In the material below, find the line with "[1 minute pink" and the line with "1 minute pink Ready to wear Saree For Wedding (174, 1641)", then output those two lines and every line between them, exactly.
※ ※ ※
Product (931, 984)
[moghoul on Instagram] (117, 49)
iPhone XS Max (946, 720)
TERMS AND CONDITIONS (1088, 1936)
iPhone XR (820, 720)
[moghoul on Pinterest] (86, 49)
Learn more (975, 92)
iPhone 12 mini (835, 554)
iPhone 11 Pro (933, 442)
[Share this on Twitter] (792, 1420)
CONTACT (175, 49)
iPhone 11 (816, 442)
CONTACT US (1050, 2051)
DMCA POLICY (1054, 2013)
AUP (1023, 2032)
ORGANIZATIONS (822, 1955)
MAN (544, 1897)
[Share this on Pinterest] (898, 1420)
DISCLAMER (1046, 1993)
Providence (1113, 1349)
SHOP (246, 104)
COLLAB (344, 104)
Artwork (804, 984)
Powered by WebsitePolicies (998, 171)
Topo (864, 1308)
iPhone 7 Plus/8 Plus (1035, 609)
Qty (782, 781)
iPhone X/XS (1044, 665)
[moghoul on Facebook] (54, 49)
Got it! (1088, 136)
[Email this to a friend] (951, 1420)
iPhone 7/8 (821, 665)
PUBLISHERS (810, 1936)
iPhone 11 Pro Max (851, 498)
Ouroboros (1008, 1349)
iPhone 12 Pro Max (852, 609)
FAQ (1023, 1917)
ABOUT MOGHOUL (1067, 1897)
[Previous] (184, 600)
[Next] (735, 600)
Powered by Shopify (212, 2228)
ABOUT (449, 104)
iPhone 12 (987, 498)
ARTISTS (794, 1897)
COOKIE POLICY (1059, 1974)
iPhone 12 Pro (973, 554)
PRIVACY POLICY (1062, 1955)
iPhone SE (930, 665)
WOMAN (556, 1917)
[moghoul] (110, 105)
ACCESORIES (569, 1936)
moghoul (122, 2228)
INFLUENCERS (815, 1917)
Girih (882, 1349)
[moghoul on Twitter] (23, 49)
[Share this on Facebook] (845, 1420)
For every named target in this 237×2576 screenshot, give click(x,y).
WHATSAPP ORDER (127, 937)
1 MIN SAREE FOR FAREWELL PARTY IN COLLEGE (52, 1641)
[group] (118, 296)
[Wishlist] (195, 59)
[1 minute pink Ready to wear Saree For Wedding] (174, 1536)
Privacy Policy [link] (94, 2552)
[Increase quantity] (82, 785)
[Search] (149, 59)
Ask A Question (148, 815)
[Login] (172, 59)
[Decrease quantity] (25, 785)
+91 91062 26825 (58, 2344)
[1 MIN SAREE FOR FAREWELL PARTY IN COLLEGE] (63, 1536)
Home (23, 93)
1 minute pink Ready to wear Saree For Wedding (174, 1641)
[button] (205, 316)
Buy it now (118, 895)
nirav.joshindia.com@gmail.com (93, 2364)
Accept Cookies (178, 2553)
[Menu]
※ ※ ※
Result below:
[1 minute pink Ready to wear Saree For Wedding] (174, 1536)
Privacy Policy [link] (94, 2552)
[Increase quantity] (82, 785)
[Search] (149, 59)
Ask A Question (148, 815)
[Login] (172, 59)
[Decrease quantity] (25, 785)
+91 91062 26825 (58, 2344)
[1 MIN SAREE FOR FAREWELL PARTY IN COLLEGE] (63, 1536)
Home (23, 93)
1 minute pink Ready to wear Saree For Wedding (174, 1641)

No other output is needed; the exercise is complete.